Start of ARTICLE

I am interested in transforming regular coordinates to rotated coordinates similar as done in this post: Manually transforming rotated lat/lon to regular lat/lon?
These functions base the rotation on the coordinates of the south pole. However, I have a dataset where I am provided north pole coordinates instead (CORDEX data). I am stuck on what I should change in the code. Anyone would know what to do?
South pole rotation code:
from math import *
def rotated_grid_transform(grid_in, option, SP_coor):
lon = grid_in[0]
lat = grid_in[1];
lon = (lon*pi)/180 # Convert degrees to radians
lat = (lat*pi)/180
SP_lon = SP_coor[0]
SP_lat = SP_coor[1]
theta = 90+SP_lat # Rotation around y-axis
phi = SP_lon # Rotation around z-axis
theta = (theta*pi)/180
phi = (phi*pi)/180 # Convert degrees to radians
x = cos(lon)*cos(lat) # Convert from spherical to cartesian coordinates
y = sin(lon)*cos(lat)

End of ARTICLE
Start of EXTRACTED INFORMATION

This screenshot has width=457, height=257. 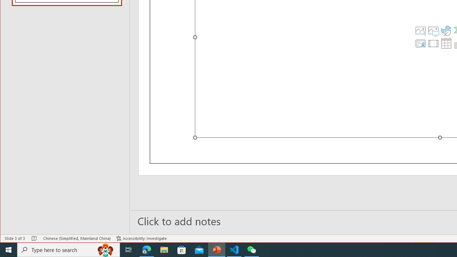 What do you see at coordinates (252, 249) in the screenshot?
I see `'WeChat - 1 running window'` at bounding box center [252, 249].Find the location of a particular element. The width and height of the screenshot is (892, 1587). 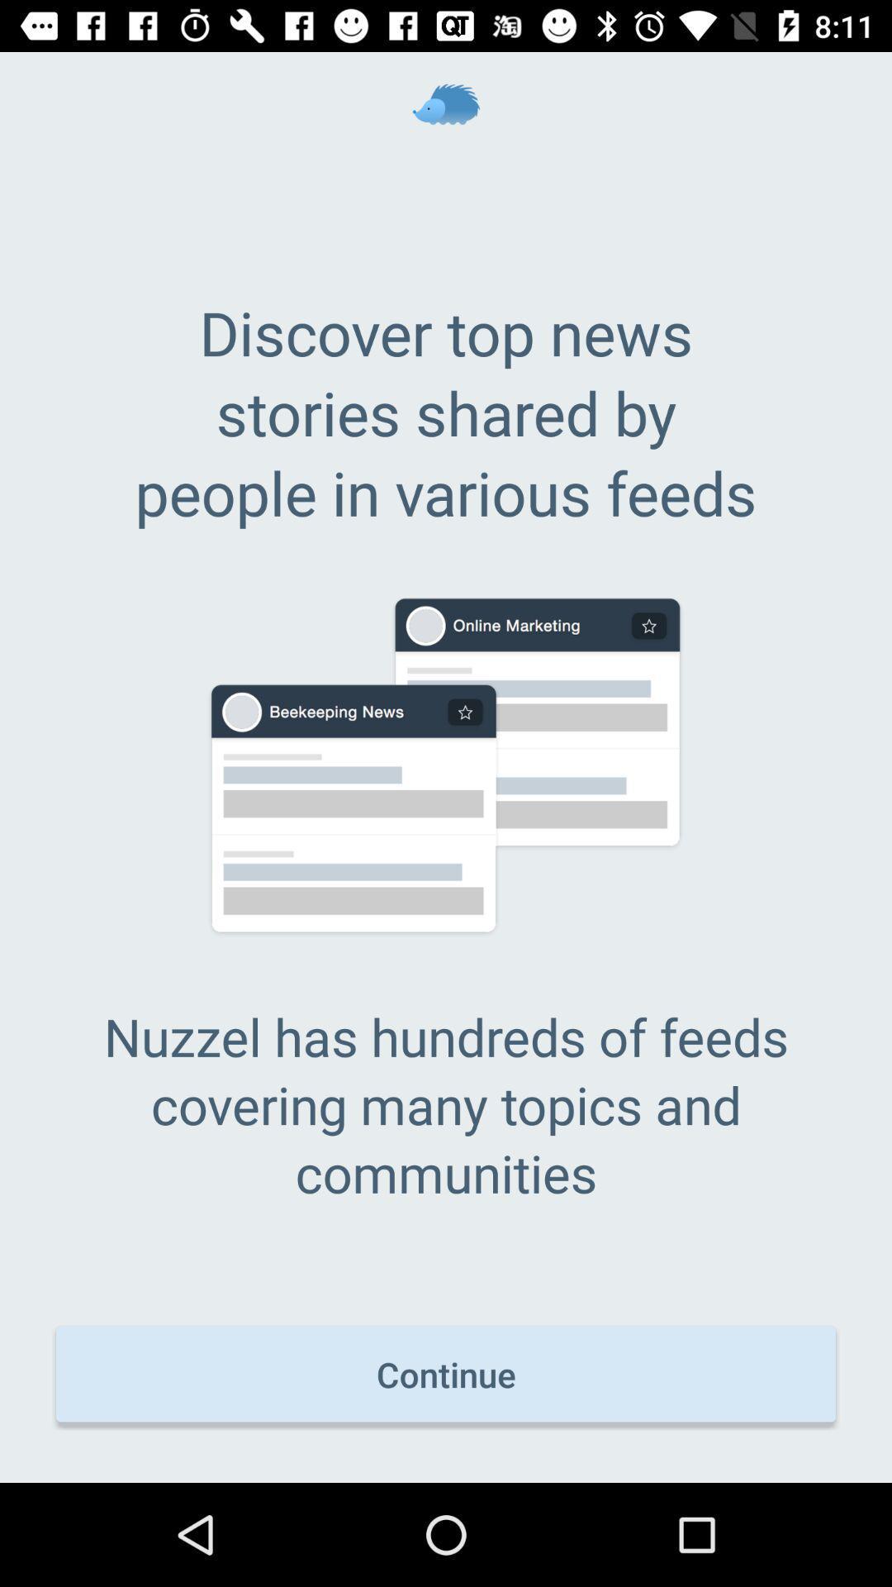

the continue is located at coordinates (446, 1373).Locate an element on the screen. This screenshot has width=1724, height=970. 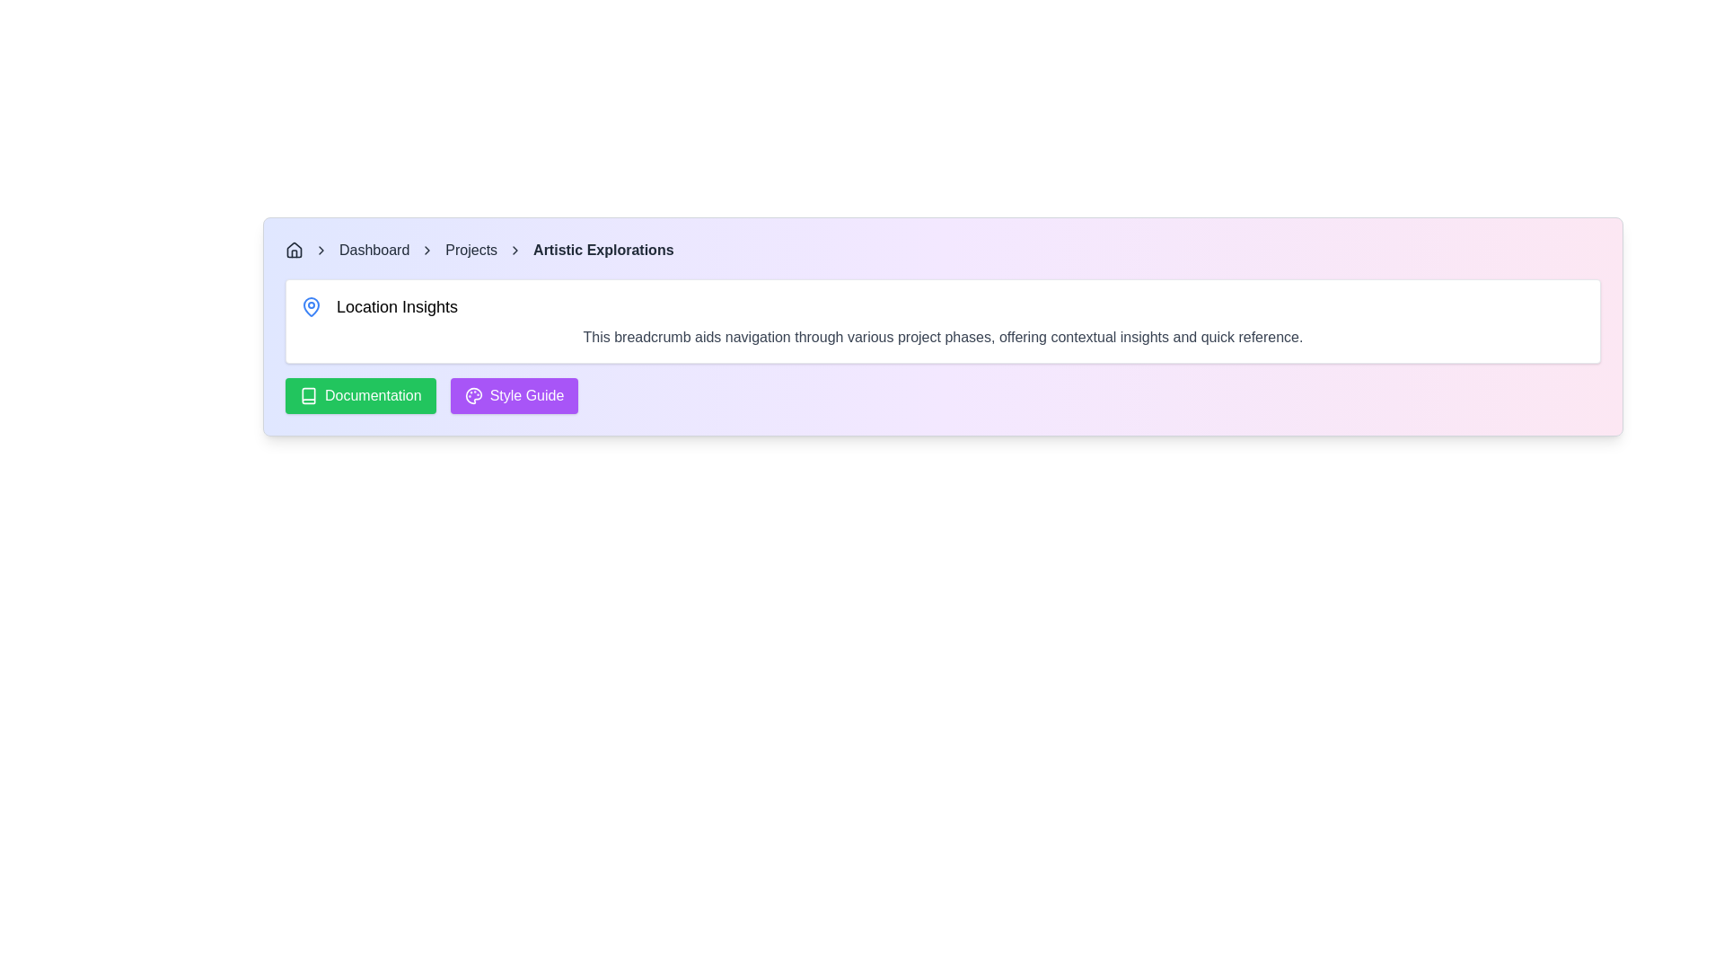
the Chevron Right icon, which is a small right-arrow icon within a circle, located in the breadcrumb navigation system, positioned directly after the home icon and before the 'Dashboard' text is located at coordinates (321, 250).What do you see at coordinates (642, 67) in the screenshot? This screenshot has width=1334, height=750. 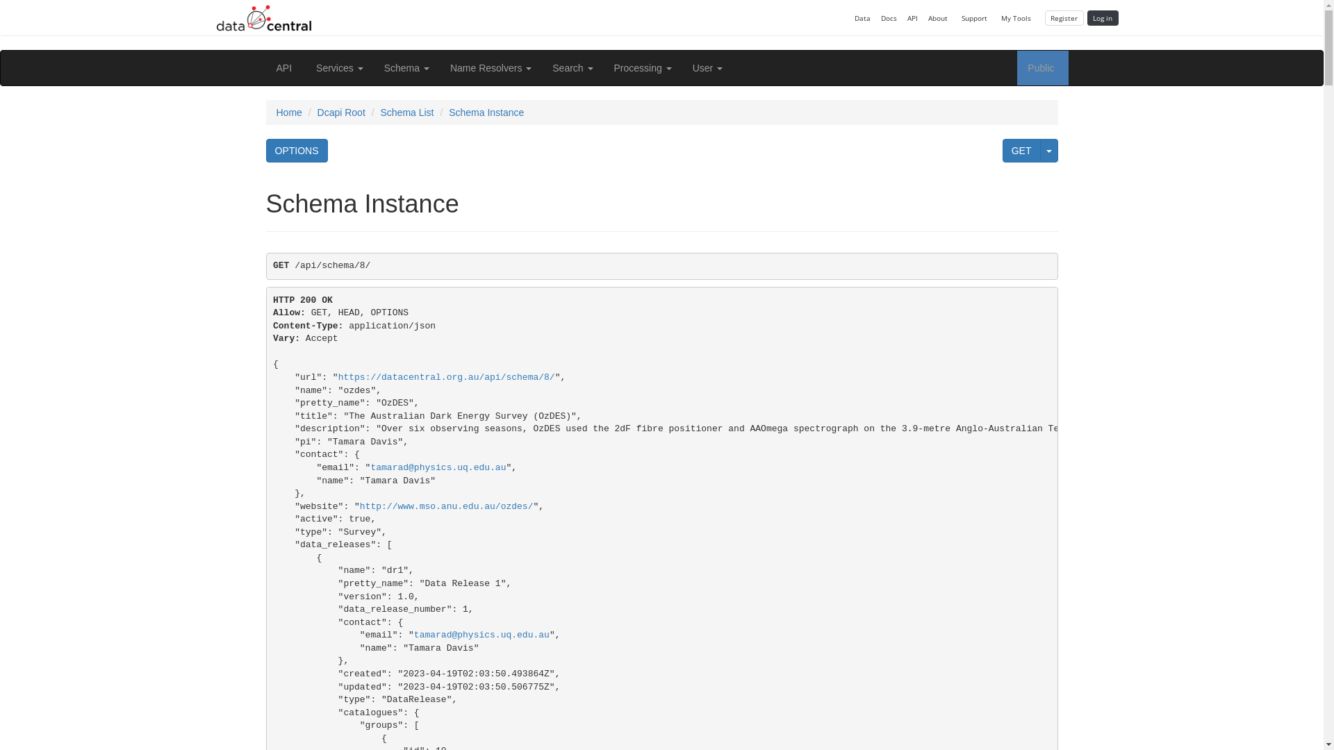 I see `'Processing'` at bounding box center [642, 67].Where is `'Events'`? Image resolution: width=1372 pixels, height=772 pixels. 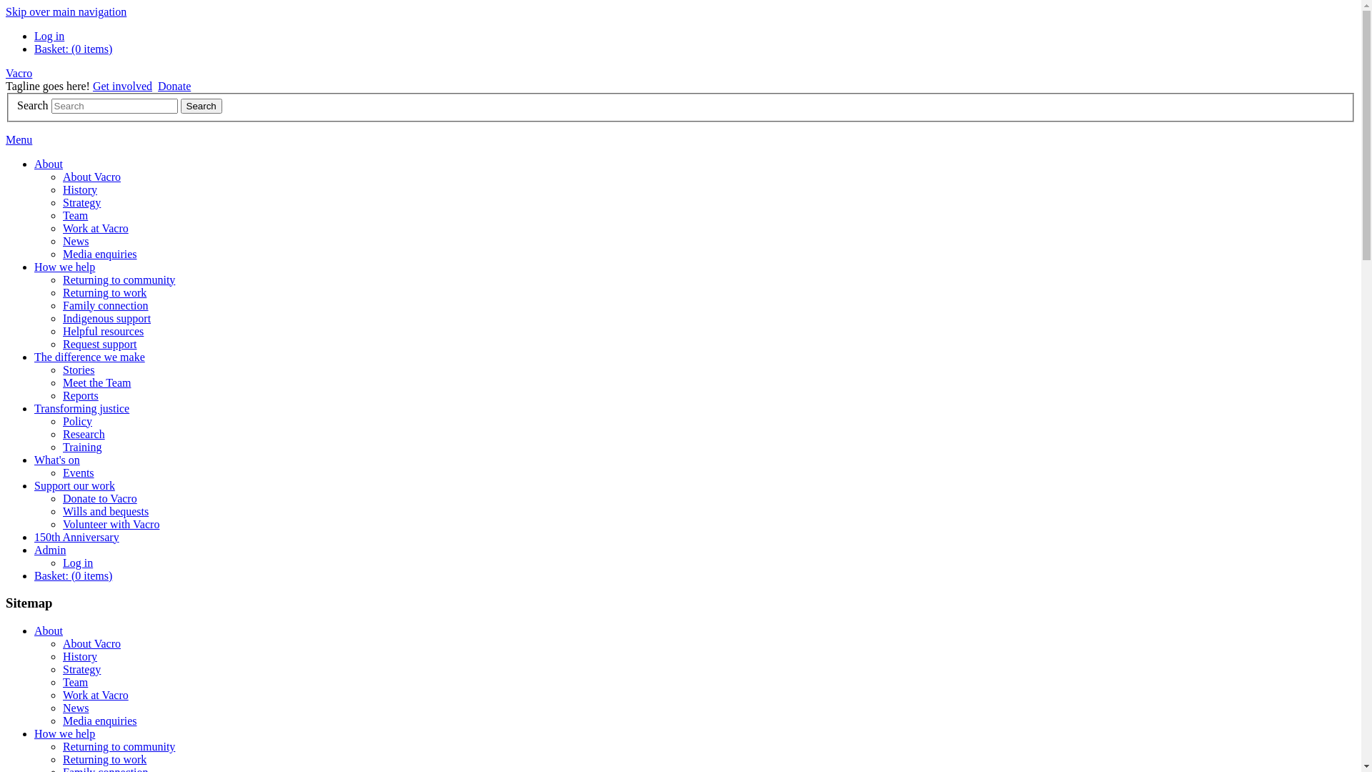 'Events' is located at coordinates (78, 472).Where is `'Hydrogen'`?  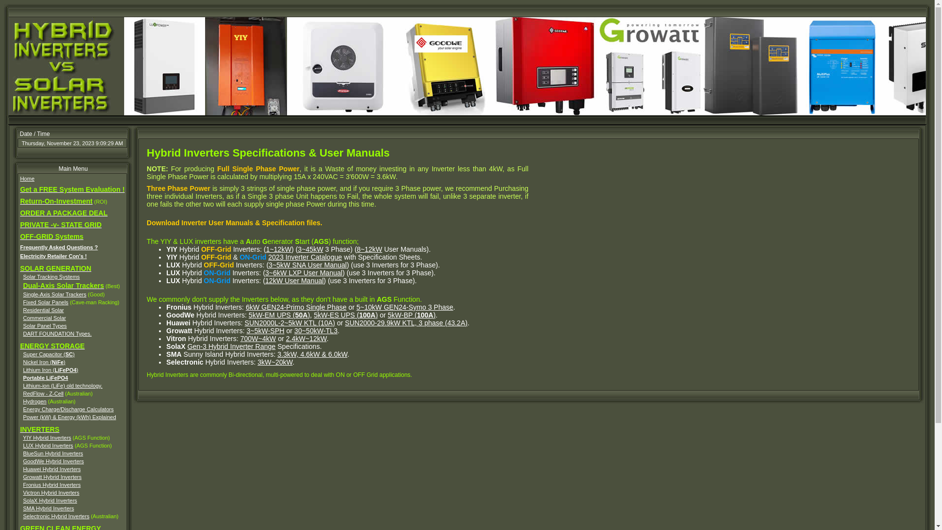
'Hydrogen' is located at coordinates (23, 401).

End of EXTRACTED INFORMATION

Pick up the question about rotating latitude and longitude coordinates right after its last line and continue it. The rows have no role in what follows.

z = sin(lat)
if option == 1: # Regular -> Rotated
x_new = cos(theta)*cos(phi)*x + cos(theta)*sin(phi)*y + sin(theta)*z;
y_new = -sin(phi)*x + cos(phi)*y;
z_new = -sin(theta)*cos(phi)*x - sin(theta)*sin(phi)*y + cos(theta)*z;
else: # Rotated -> Regular
phi = -phi
theta = -theta
x_new = cos(theta)*cos(phi)*x + sin(phi)*y + sin(theta)*cos(phi)*z
y_new = -cos(theta)*sin(phi)*x + cos(phi)*y - sin(theta)*sin(phi)*z
z_new = -sin(theta)*x + cos(theta)*z
lon_new = atan2(y_new,x_new) # Convert cartesian back to spherical coordinates
lat_new = asin(z_new)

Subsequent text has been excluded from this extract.